■ ÜBUNGSAUFGABEN
[1] Aktualisieren Sie den Auszug über die Stadtratssitzung in Pressath, beginnend bei „Eine Stunde aufmerksames“ und endend bei „aufmerksamen Zuhörens ab.“. Ersetzen Sie dabei „Ingenieur“ durch „Planer“, und geben Sie den Abschnitt in dieser Fassung wieder.
[2] Bei welchem Ort liegt laut dem Auszug über die Stadtratssitzung in Pressath der Solarpark „Steinäcker“?

■ AUSGEWÄHLTER TEXTAUSZUG
━━━━━━━━
Pressath
01.08.2019 - 10:59 Uhr

Ausgleichsflächen aus „Ökokonto“

Eine Stunde aufmerksames Zuhören war in der vergangenen Stadtratssitzung in Pressath angesagt.

Die Stellungnahmen von Behörden und Verbänden zum Planentwurf für den Solarpark "Steinäcker" bei Riggau gibt Ingenieur Klaus-Peter Fels dem Stadtrat zur Kenntnis. Bild: bjp
Die Stellungnahmen von Behörden und Verbänden zum Planentwurf für den Solarpark "Steinäcker" bei Riggau gibt Ingenieur Klaus-Peter Fels dem Stadtrat zur Kenntnis.

Zu den zeitaufwendigsten Aufgaben eines „Kommunalparlaments“ gehört das Aufarbeiten der Stellungnahmen, die die „Träger öffentlicher Belange“ im Rahmen eines bebauungsrechtlichen Öffentlichkeitsbeteiligungsverfahrens abgeben. Gleich zwei solche „gesammelten Werke“ verlangten dem Pressather Stadtrat in seiner zweiten Julisitzung eine Stunde aufmerksamen Zuhörens ab.
━━━━━━━━
■ BEREITGESTELLTE DATEN
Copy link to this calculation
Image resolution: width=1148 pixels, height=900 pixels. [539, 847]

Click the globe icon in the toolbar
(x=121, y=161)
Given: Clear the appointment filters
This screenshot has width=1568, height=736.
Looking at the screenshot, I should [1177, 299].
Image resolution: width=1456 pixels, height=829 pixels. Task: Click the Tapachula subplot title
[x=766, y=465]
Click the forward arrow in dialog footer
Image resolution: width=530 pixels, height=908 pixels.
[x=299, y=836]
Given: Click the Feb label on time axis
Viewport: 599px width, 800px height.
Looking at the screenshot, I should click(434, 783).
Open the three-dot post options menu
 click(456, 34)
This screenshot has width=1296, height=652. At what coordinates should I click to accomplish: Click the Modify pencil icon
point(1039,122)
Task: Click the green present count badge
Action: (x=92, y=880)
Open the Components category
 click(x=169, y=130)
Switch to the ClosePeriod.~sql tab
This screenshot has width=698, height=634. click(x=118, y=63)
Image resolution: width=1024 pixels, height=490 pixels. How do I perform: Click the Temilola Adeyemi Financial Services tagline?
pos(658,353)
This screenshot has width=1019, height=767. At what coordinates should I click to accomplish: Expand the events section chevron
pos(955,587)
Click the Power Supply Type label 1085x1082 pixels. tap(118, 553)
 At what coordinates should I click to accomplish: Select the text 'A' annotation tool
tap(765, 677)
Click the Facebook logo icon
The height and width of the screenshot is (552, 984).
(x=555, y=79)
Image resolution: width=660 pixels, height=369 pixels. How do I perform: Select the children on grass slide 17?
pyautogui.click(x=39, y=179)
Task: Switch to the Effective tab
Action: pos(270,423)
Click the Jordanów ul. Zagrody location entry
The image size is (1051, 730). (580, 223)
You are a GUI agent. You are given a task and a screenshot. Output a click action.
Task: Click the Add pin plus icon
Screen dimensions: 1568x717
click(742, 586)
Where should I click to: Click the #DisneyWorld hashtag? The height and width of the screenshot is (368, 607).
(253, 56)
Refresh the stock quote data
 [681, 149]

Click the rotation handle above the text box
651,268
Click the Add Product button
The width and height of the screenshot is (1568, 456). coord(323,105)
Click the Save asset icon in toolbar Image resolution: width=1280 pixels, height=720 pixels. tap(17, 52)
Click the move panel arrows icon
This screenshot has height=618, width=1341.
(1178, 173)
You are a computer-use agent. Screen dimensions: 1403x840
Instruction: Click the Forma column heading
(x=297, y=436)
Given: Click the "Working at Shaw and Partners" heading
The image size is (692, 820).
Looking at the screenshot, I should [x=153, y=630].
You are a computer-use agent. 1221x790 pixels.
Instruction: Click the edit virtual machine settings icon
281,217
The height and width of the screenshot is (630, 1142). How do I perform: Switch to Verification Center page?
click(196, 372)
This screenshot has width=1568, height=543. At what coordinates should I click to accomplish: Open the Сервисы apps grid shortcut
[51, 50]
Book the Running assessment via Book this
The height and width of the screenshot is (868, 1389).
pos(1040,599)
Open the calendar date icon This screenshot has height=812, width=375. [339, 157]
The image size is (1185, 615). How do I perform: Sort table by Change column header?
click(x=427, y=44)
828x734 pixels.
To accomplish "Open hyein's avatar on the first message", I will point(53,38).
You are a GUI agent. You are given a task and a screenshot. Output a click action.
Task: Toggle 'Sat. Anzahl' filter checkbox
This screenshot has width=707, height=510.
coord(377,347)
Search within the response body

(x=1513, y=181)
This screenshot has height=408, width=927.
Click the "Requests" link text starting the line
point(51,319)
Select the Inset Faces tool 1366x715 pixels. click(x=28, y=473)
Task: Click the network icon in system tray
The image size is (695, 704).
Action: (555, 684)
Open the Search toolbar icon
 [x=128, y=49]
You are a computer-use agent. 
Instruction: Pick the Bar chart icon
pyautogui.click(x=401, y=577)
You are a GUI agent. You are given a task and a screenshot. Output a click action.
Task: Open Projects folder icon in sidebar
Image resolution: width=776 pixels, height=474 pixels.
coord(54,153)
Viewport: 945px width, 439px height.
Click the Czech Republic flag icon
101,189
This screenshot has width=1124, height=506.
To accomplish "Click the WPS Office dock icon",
━━━━━━━━
■ LÖSUNGEN IM EINZELNEN
[1]
Eine Stunde aufmerksames Zuhören war in der vergangenen Stadtratssitzung in Pressath angesagt.

Die Stellungnahmen von Behörden und Verbänden zum Planentwurf für den Solarpark "Steinäcker" bei Riggau gibt Planer Klaus-Peter Fels dem Stadtrat zur Kenntnis. Bild: bjp
Die Stellungnahmen von Behörden und Verbänden zum Planentwurf für den Solarpark "Steinäcker" bei Riggau gibt Planer Klaus-Peter Fels dem Stadtrat zur Kenntnis.

Zu den zeitaufwendigsten Aufgaben eines „Kommunalparlaments“ gehört das Aufarbeiten der Stellungnahmen, die die „Träger öffentlicher Belange“ im Rahmen eines bebauungsrechtlichen Öffentlichkeitsbeteiligungsverfahrens abgeben. Gleich zwei solche „gesammelten Werke“ verlangten dem Pressather Stadtrat in seiner zweiten Julisitzung eine Stunde aufmerksamen Zuhörens ab.

[2] Bei Riggau.